Projekt "Respekt": Hilfe für Jugendliche, die durch das System fallen
Clara Streicher ist Teamleiterin bei "Respekt". Die Botschaft, dass ihre Einrichtung geschlossen wird, mache sie wütend. "Wir fangen bereits jetzt an alles aufzulösen und unsere Teilnehmenden weiterzuvermitteln", erzählt sie im Gespräch mit dem SWR. Nach eigenen Angaben richtet sich "Respekt" an Jugendliche und junge Erwachsene zwischen 15 und 24 Jahren, die durch das Hilfssystem gefallen sind und bei "Respekt" wieder eine Perspektive finden.
Das brauche Zeit und Vertrauen, erklärt Clara Streicher. Denn viele der Teilnehmenden hätten multiple Probleme: Prekäre Wohnverhältnisse, keine Familie, kein Geld, keinen oder keinen guten Schulabschluss oder auch psychische Erkrankungen. Bei "Respekt" helfen Streicher und ihre acht Mitarbeiter und Mitarbeiterinnen den Jugendlichen, beispielsweise bei Amtsgängen, Konflikten oder beim Aufsuchen sozialer Dienste. Laut Caritas sollten dadurch die Jugendlichen ihren Weg zurück in die Gesellschaft finden. Doch diese Unterstützung läuft nun aus.
Keine erneute Bewerbung durch Caritas und eva
Betrieben wurde das Projekt seit 2020 durch die Caritas und die eva in Stuttgart. Die Träger haben sich in der Vergangenheit gemeinsam auf die Ausschreibungen des Jobcenters beworben. In einem gemeinsamen Schreiben teilten die beiden Träger mit, dass man entsetzt sei von der aktuellen Ausschreibung für das Projekt.

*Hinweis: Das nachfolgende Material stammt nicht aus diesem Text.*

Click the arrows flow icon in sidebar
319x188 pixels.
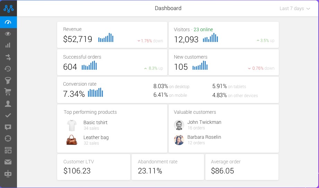click(x=8, y=57)
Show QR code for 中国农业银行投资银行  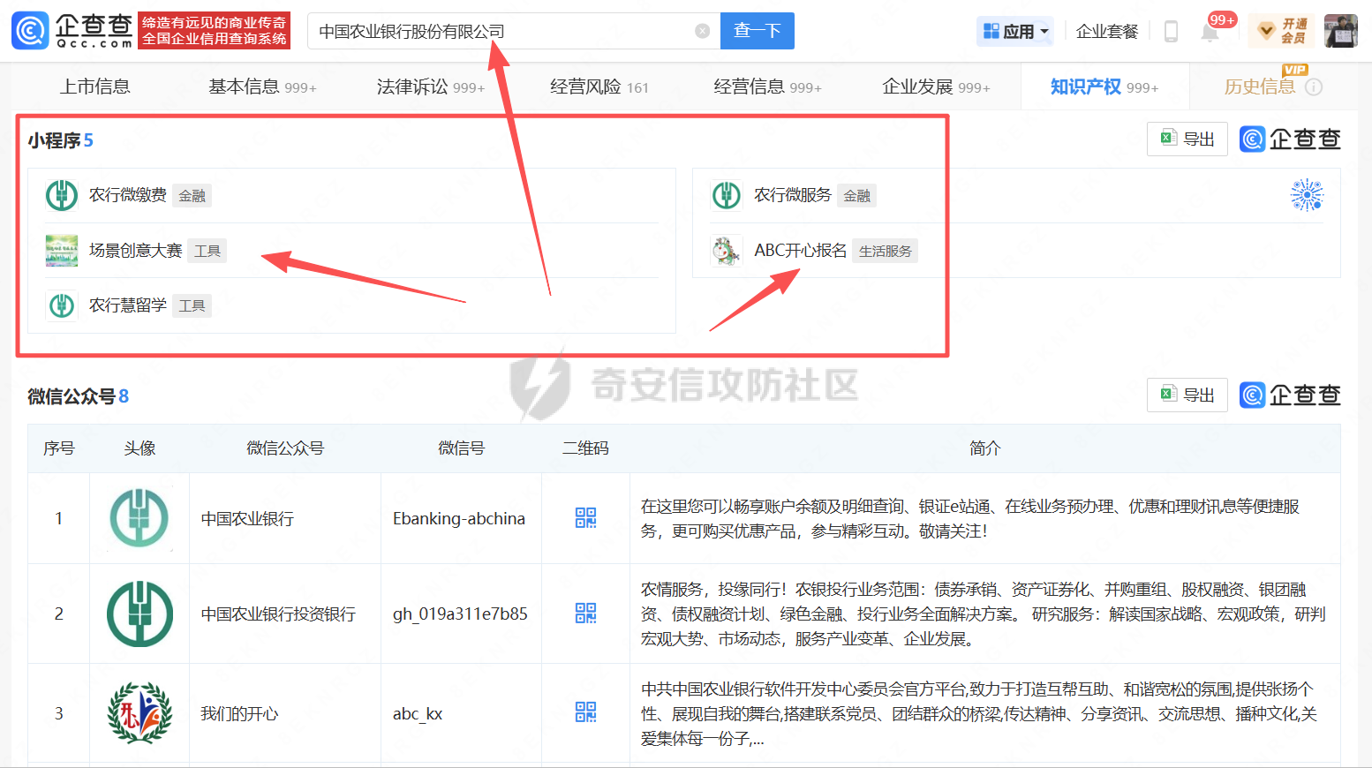click(585, 614)
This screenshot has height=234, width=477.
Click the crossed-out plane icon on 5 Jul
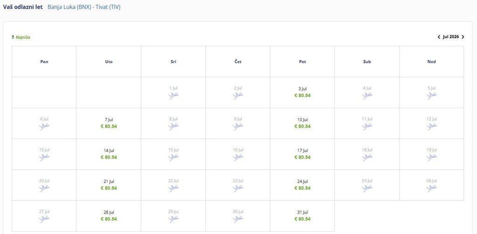pyautogui.click(x=432, y=96)

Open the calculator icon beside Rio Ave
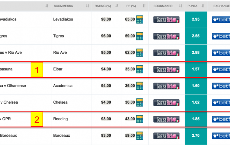point(140,53)
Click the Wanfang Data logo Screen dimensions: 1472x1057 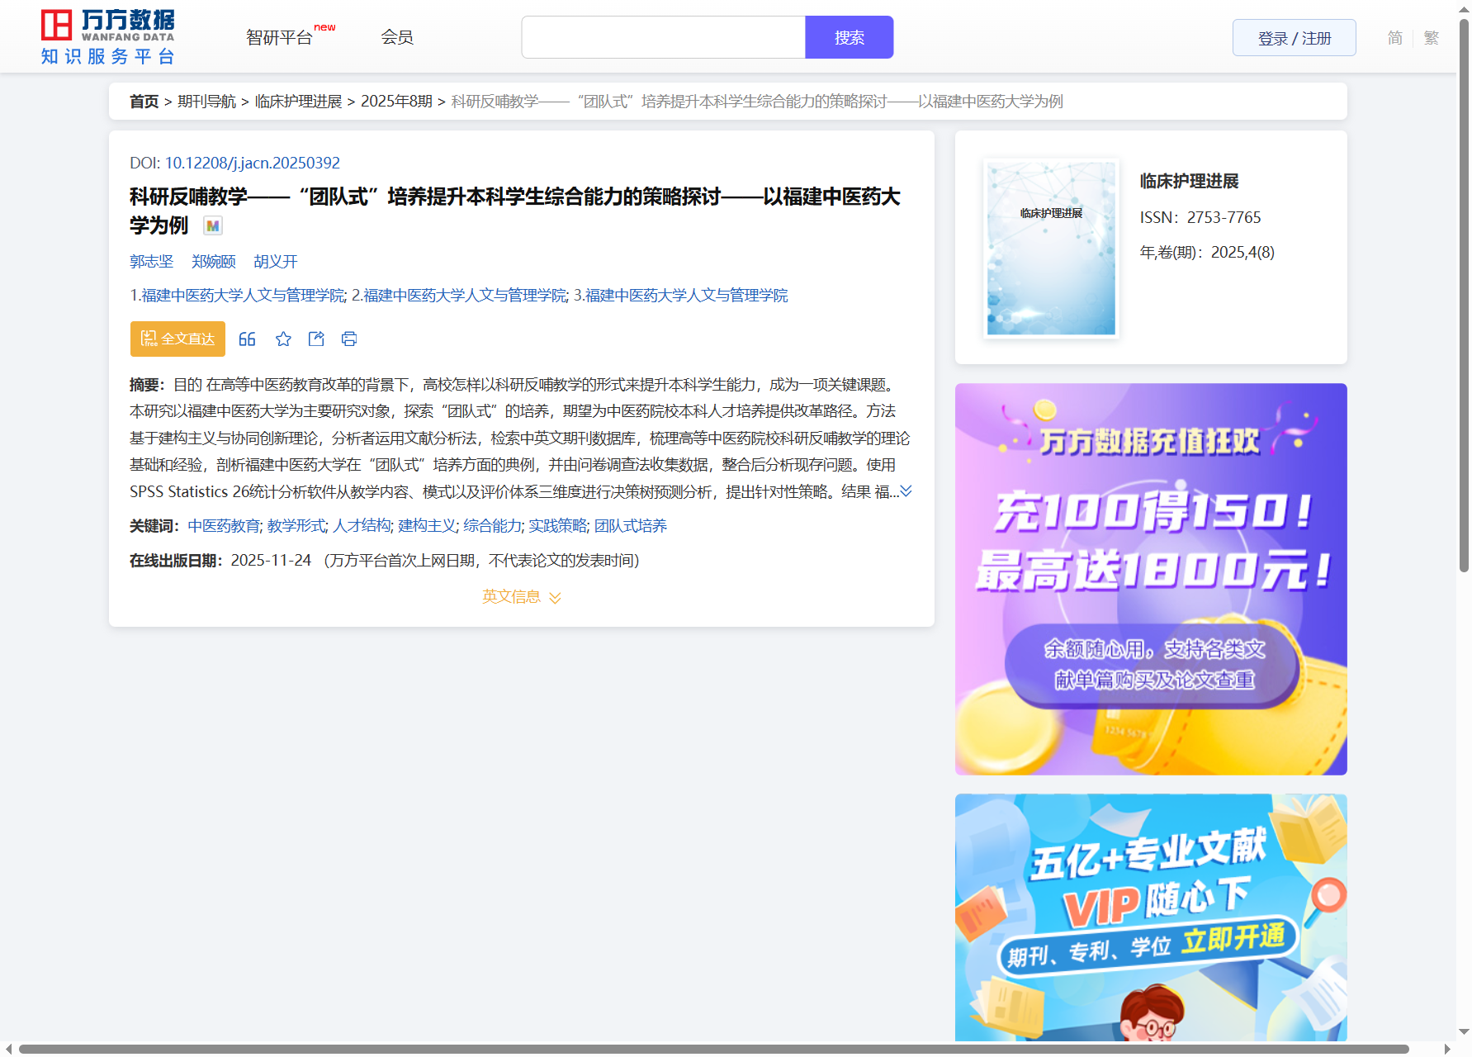click(108, 37)
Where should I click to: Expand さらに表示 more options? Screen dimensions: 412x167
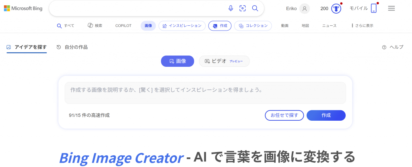coord(362,26)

Im neuen Projektrahmen habe der Gemeinderat die Mittel für "Respekt" um 50 Prozent gekürzt, zudem wurden die Bedingungen verschärft, sodass eine zielgruppengerechte Arbeit mit den Jugendlichen nicht mehr möglich sei.

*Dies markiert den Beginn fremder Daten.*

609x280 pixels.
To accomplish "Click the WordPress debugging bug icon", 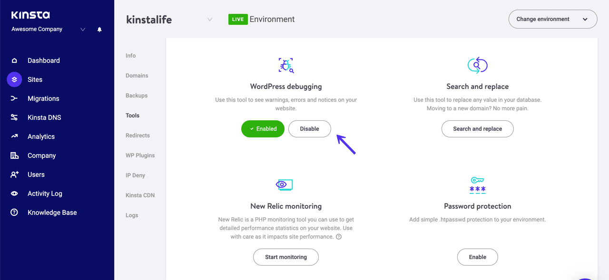I will [x=286, y=65].
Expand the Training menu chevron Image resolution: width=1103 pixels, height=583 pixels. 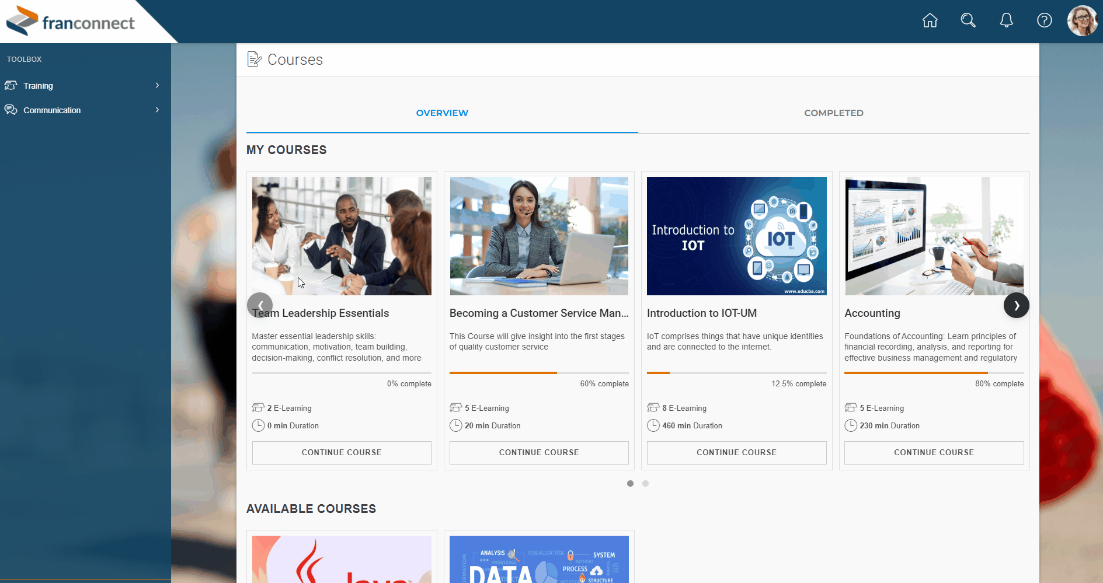click(x=157, y=86)
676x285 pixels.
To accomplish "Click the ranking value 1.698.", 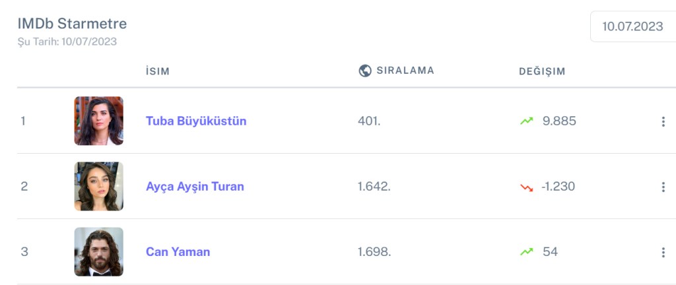I will coord(374,252).
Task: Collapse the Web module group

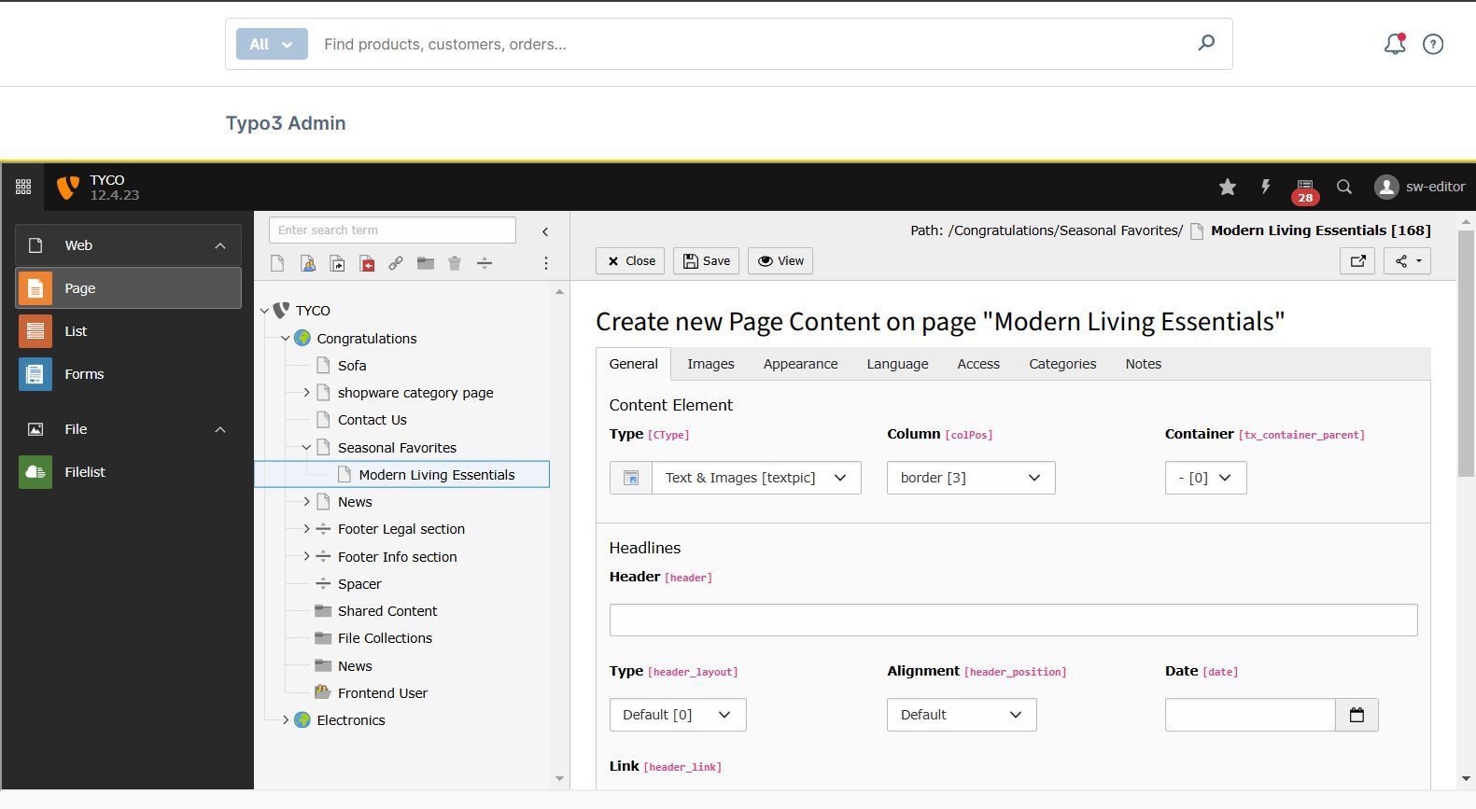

Zukünftig soll beispielsweise die Teilnahmedauer auf neun Monate begrenzt werden. In der Zusammenarbeit mit Jugendlichen aus prekären Lebenslagen sei dies viel zu wenig Zeit. "Viele der Jugendlichen haben schlechte Erfahrungen mit Ämtern gemacht", sagt Clara Streicher. Da brauche es erst Mal Zeit, um Vertrauen zu schaffen, erklärt die Noch-Teamleiterin des Projekts.

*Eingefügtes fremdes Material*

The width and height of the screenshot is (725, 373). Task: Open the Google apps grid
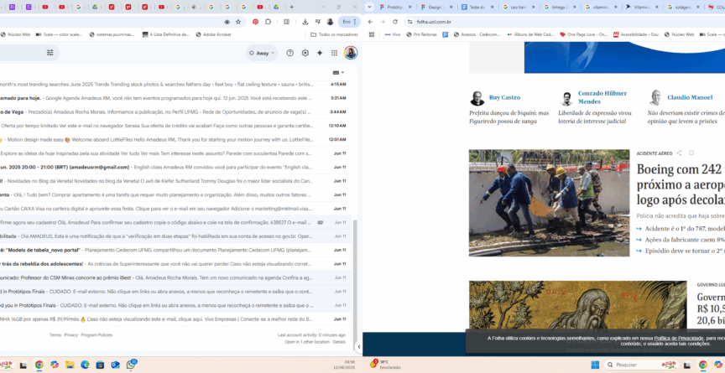click(x=335, y=53)
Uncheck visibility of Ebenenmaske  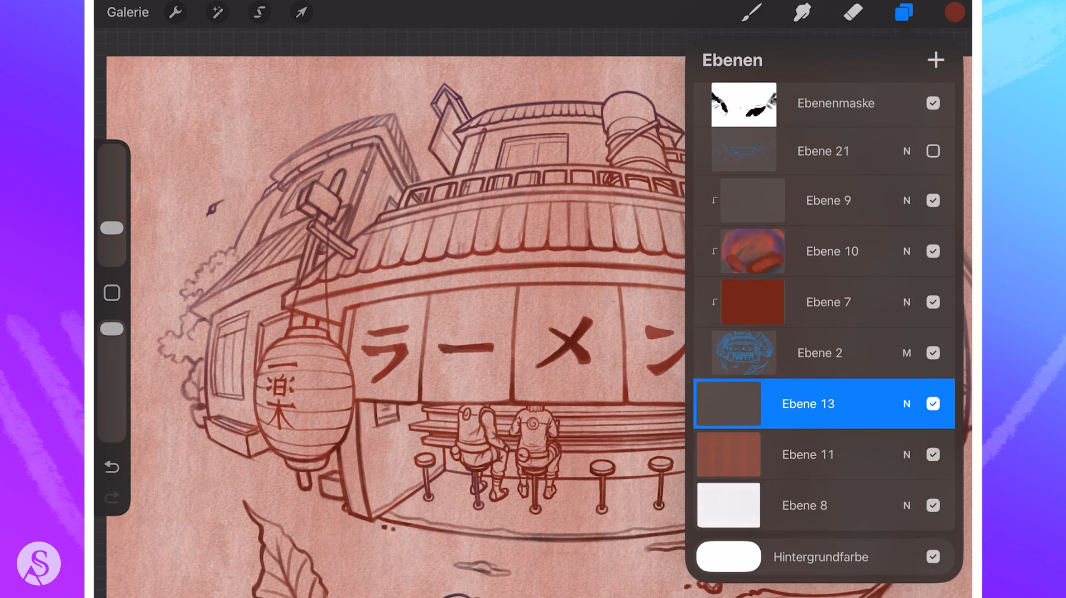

In ihrem Schreiben betonen Caritas und eva, dass durch den Wegfall des Projekts viele junge Menschen, die bereits jetzt durch das Hilfssystem nicht erreicht werden, eine wichtige Unterstützung verlieren.
Kürzungen auf Bundesebene trifft Stuttgarter Jobcenter
Neben der aktuellen finanziellen Situation der Stadt Stuttgart hängen die Einsparungen auch mit dem vorgesehenen Bundeshaushalt für 2025 zusammen. Dieser sieht bundesweit Einsparungen für die Leistungen der Jobcenter vor. Dies betrifft neben der Unterstützung für schwer zu erreichende junge Menschen auch die Förderung von Erwerbslosen zur Wiedereingliederung in den Arbeitsmarkt. Beides ist gesetzlich in Paragraf 16 im zweiten Sozialgesetzbuch unter verschiedenen Punkten verankert.
Laut der Stadt Stuttgart hat das Jobcenter für 2025 ein Gesamtbudget von 71,2 Millionen Euro, von denen aufgrund der Deckung anderer, laufender Kosten nur 5,4 Millionen Euro zur Verfügung stehen, um Leistungen zur Eingliederung in Arbeit zu finanzieren.
Clara Streicher zufolge, die auch für die SPD im Stuttgarter Gemeinderat sitzt, sei es durch diese Gesamtlage letztlich dazu gekommen, dass das Projekt nicht wie zuvor finanziert werden konnte. Für Streicher sei dadurch nun die gesetzlich verankerte Versorgung für Jugendliche in Stuttgart akut bedroht.